**Exercise aim**. Each entry below is to be transcribed exactly.

**The records**.

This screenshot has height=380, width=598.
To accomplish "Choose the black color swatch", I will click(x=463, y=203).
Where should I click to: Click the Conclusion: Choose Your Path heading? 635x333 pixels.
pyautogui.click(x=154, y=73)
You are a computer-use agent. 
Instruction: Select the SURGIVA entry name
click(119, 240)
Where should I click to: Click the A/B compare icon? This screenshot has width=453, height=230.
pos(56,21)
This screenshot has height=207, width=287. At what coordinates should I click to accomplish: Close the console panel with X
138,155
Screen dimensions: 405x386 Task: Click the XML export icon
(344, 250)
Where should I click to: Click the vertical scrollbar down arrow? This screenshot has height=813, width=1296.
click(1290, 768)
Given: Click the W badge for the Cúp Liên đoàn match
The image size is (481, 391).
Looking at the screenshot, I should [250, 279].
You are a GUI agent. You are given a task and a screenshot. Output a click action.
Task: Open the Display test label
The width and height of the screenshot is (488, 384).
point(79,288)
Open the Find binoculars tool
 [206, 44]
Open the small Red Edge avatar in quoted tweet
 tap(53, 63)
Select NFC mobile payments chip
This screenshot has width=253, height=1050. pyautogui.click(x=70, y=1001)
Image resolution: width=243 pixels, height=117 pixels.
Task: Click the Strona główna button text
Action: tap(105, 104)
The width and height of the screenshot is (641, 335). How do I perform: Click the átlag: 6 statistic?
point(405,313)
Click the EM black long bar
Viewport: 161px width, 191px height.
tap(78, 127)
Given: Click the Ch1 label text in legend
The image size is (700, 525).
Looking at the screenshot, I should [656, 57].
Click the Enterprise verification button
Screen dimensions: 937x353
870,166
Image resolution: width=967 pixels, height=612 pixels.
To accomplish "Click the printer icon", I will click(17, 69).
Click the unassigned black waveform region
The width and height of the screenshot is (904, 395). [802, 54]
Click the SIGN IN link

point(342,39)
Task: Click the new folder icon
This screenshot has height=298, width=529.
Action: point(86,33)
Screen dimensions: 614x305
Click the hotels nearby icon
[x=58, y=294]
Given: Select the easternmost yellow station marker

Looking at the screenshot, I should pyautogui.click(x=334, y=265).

**Response area**.
This screenshot has height=380, width=598.
To accomplish "Choose the black color swatch", I will click(x=463, y=203).
Where should I click to: Click the Conclusion: Choose Your Path heading? 635x333 pixels.
pyautogui.click(x=154, y=73)
You are a computer-use agent. 
Instruction: Select the SURGIVA entry name
click(119, 240)
Where should I click to: Click the A/B compare icon? This screenshot has width=453, height=230.
pos(56,21)
This screenshot has height=207, width=287. At what coordinates should I click to accomplish: Close the console panel with X
138,155
Screen dimensions: 405x386 Task: Click the XML export icon
(344, 250)
Where should I click to: Click the vertical scrollbar down arrow? This screenshot has height=813, width=1296.
click(1290, 768)
Given: Click the W badge for the Cúp Liên đoàn match
The image size is (481, 391).
Looking at the screenshot, I should [250, 279].
You are a GUI agent. You are given a task and a screenshot. Output a click action.
Task: Open the Display test label
The width and height of the screenshot is (488, 384).
point(79,288)
Open the Find binoculars tool
 [206, 44]
Open the small Red Edge avatar in quoted tweet
 tap(53, 63)
Select NFC mobile payments chip
This screenshot has width=253, height=1050. pyautogui.click(x=70, y=1001)
Image resolution: width=243 pixels, height=117 pixels.
Task: Click the Strona główna button text
Action: tap(105, 104)
The width and height of the screenshot is (641, 335). How do I perform: Click the átlag: 6 statistic?
point(405,313)
Click the EM black long bar
Viewport: 161px width, 191px height.
tap(78, 127)
Given: Click the Ch1 label text in legend
The image size is (700, 525).
Looking at the screenshot, I should [656, 57].
Click the Enterprise verification button
Screen dimensions: 937x353
870,166
Image resolution: width=967 pixels, height=612 pixels.
To accomplish "Click the printer icon", I will click(17, 69).
Click the unassigned black waveform region
The width and height of the screenshot is (904, 395). [802, 54]
Click the SIGN IN link

point(342,39)
Task: Click the new folder icon
This screenshot has height=298, width=529.
Action: point(86,33)
Screen dimensions: 614x305
Click the hotels nearby icon
[x=58, y=294]
Given: Select the easternmost yellow station marker

Looking at the screenshot, I should pyautogui.click(x=334, y=265).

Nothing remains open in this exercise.